I'm studying for a qualifying exam and having difficulty showing the following:
Let $f\in L^1(\mathbb{R})$. Show that $\sum_{n=1}^\infty n^{-1/2} f(x-\sqrt{n})$ converges absolutely for almost every $x\in\mathbb{R}$.
I understand that it suffices to show that $\int_\mathbb{R} n^{-1/2}f(x-\sqrt{n})\,dx$ is summable, but I can't seem to show this. Is this even the correct approach?
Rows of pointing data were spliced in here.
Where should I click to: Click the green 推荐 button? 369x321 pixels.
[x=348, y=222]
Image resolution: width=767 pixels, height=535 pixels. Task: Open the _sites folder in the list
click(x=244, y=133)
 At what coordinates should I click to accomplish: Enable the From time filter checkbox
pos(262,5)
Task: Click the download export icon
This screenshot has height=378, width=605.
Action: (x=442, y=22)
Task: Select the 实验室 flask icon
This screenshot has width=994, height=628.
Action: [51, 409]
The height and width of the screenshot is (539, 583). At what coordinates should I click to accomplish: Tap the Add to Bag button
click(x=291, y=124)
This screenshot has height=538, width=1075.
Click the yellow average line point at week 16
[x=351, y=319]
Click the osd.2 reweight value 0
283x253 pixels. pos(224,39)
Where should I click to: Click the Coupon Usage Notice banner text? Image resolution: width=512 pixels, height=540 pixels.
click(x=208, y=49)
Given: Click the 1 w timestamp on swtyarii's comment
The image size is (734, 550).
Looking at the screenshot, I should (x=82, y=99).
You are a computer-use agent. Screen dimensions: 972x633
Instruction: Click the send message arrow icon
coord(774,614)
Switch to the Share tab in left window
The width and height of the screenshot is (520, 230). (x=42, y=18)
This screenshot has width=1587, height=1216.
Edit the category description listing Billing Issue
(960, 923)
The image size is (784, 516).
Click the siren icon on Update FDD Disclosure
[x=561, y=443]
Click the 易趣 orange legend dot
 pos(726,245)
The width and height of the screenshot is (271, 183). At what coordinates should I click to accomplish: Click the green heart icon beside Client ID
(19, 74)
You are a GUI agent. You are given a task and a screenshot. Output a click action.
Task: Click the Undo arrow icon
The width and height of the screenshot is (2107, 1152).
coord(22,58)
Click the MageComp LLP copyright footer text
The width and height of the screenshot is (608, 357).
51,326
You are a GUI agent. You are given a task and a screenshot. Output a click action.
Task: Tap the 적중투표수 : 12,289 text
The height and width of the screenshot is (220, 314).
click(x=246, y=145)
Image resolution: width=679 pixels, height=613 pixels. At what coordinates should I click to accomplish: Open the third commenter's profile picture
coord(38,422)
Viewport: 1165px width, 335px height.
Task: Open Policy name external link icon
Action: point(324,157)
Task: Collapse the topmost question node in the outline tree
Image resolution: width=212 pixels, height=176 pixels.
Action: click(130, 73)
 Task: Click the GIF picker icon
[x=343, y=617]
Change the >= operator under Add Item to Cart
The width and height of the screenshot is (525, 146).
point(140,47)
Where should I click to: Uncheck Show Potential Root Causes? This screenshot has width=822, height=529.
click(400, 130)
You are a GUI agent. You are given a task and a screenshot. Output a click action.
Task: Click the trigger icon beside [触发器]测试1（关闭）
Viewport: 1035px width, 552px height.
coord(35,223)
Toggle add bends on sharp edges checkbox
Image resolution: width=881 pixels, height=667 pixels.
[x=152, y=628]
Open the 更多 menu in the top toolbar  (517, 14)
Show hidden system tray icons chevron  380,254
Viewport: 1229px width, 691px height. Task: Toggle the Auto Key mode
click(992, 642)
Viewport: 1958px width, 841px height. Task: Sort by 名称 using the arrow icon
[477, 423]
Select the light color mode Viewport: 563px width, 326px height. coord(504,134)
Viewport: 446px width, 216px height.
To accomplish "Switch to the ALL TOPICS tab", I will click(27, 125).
Assume wlog that $f\ge0$. It's enough to show that $$\sum n^{-1/2}\int_a^bf(x-\sqrt n)\,dx<\infty.$$ By monotone convergence (and translation-invariance of Lebesgue measure) that's the same as $$\int_{-\infty}^\infty f(x)\phi(x)\,dx,$$where $$\phi=\sum n^{-1/2}\chi_{[a-\sqrt n,b-\sqrt n]}.$$So you need only show that $\phi\in L^\infty$. Which it is.
I'll leave the details of that to you; special case this negative that positive something else and you find $A(x)$ and $B(x)$ such that $$\phi(x)=\sum_{n=A(x)}^{B(x)}n^{-1/2},$$you estimate that sum by an integral and you're done.